--- What to produce ---
Restate each entry below without changing a word.

--- Information given ---
⟨

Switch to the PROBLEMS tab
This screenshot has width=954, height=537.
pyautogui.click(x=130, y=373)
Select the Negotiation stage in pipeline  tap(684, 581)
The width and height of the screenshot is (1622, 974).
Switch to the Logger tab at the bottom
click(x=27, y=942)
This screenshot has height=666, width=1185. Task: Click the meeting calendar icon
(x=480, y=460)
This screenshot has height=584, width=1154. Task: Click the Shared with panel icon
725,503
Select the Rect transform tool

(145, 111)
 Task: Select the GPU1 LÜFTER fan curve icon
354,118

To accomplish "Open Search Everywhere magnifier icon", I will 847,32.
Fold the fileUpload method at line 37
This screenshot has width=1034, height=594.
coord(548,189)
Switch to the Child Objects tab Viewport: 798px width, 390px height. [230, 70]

⟩

--- Response below ---
Switch to the PROBLEMS tab
This screenshot has width=954, height=537.
pyautogui.click(x=130, y=373)
Select the Negotiation stage in pipeline  tap(684, 581)
The width and height of the screenshot is (1622, 974).
Switch to the Logger tab at the bottom
click(x=27, y=942)
This screenshot has height=666, width=1185. Task: Click the meeting calendar icon
(x=480, y=460)
This screenshot has height=584, width=1154. Task: Click the Shared with panel icon
725,503
Select the Rect transform tool

(145, 111)
 Task: Select the GPU1 LÜFTER fan curve icon
354,118

To accomplish "Open Search Everywhere magnifier icon", I will 847,32.
Fold the fileUpload method at line 37
This screenshot has width=1034, height=594.
coord(548,189)
Switch to the Child Objects tab Viewport: 798px width, 390px height. [230, 70]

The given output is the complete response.